## SOURCE DATA
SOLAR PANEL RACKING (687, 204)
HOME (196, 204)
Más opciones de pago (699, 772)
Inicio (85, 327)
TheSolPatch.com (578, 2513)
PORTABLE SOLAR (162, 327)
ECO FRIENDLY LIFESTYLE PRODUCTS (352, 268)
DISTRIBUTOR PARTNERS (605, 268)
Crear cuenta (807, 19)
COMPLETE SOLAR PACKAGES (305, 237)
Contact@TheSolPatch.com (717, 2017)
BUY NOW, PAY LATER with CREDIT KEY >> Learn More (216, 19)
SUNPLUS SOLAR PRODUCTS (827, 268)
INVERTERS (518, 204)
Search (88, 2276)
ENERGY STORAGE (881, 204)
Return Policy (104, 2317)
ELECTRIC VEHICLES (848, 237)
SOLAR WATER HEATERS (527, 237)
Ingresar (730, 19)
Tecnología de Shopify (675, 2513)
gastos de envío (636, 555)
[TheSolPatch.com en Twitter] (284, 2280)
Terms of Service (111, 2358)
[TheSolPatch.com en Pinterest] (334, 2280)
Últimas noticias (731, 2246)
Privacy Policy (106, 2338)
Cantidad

## EXERCISE AIM
Scan the records above line by line, counting those where the word "PRODUCTS" appears, and give the count alone.

## ANSWER FOR THE TASK
2